The traveling salesman problem has confounded mathematicians and scientists for decades. Ever since its creation in the 1930s, there has been numerous attempts to solve it, to find an algorithm able to find the optimal solution in the smallest amount of time.
The problem goes as follows: a salesman must visit a series of cities. The path that he takes to visit all of them does not matter as long as he visits every city and finish where he started.
Here is an example:
The salesman wants to visit all of the cities in the least amount of time (or least distance traveled), so which path should he take?
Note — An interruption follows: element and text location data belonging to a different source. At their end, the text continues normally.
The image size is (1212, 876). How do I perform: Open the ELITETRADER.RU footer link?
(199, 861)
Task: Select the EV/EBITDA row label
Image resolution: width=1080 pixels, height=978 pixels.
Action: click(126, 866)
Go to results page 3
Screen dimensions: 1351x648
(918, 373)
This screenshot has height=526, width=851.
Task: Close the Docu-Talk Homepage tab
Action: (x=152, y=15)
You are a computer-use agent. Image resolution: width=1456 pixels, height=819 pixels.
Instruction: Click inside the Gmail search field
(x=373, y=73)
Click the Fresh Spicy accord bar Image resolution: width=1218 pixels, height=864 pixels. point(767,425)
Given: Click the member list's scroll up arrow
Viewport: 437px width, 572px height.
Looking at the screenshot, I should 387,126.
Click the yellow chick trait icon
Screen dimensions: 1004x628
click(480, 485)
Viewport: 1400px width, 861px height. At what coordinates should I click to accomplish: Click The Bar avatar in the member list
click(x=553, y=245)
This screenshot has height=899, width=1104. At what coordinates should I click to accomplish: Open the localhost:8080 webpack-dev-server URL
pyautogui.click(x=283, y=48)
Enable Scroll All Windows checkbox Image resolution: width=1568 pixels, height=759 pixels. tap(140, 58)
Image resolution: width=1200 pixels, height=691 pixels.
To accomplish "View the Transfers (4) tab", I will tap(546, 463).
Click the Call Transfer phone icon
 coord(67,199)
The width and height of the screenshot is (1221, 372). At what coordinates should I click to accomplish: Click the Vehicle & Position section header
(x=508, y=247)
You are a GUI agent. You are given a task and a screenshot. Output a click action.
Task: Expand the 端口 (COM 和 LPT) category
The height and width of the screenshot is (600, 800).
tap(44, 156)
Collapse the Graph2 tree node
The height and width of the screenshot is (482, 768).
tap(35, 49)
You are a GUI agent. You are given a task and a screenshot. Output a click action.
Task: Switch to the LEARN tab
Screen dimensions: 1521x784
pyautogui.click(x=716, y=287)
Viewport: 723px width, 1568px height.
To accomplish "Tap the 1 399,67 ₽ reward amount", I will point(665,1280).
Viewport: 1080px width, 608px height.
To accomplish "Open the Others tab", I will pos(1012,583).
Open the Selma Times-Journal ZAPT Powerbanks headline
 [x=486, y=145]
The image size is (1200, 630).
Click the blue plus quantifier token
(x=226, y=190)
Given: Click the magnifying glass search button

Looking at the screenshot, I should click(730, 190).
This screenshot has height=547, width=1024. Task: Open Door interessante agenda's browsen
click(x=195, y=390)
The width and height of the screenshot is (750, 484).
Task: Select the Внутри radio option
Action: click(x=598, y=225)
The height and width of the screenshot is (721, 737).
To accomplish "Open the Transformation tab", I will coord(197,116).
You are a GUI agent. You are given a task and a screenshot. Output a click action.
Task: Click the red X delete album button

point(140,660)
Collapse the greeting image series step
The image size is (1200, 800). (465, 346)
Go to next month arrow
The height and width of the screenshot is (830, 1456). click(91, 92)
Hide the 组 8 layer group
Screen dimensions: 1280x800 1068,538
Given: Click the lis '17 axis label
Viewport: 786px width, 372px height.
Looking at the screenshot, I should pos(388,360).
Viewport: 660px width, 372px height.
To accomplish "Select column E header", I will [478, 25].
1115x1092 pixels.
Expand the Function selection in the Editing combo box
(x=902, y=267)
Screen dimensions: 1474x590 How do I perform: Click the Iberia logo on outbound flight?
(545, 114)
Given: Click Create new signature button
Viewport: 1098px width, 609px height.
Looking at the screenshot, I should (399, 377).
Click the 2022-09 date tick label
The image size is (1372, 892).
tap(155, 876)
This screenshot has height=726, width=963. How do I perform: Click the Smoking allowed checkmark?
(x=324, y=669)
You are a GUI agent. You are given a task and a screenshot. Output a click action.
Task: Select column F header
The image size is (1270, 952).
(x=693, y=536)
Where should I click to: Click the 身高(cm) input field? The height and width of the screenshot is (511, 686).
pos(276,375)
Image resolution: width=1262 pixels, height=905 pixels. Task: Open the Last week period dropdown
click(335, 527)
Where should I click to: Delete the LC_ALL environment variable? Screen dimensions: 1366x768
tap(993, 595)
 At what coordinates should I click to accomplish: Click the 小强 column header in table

One way to approach it is through genetic algorithms. If you are not familiar with this process, take a look at the article, genetic algorithms for beginners.
This time, the process is a little different:
Initiation
Initiate a random population of “paths” where each path is the order that the salesman follows to visit the cities. If the cities are A, B, C, D, then one path could be A C B D
Evaluation + Selection + Crossover
Create a new empty population which will eventually replace the old population.
Find the fittest (least distance) path of the entire population (this path will be the elite) and automatically add it to the new population.
Next, breed individuals to fill the new population with offspring. In order to do this, have two tournaments. A tournament happens when the fittest is selected out of a small randomly selected sector of the population and “wins” the tournament. The winners of the two tournaments crossbreed (the next section goes over the process of crossbreeding). The reason for having tournaments is to add diversity as automatically selecting the fittest few paths will slowly kill diversity which is not desired.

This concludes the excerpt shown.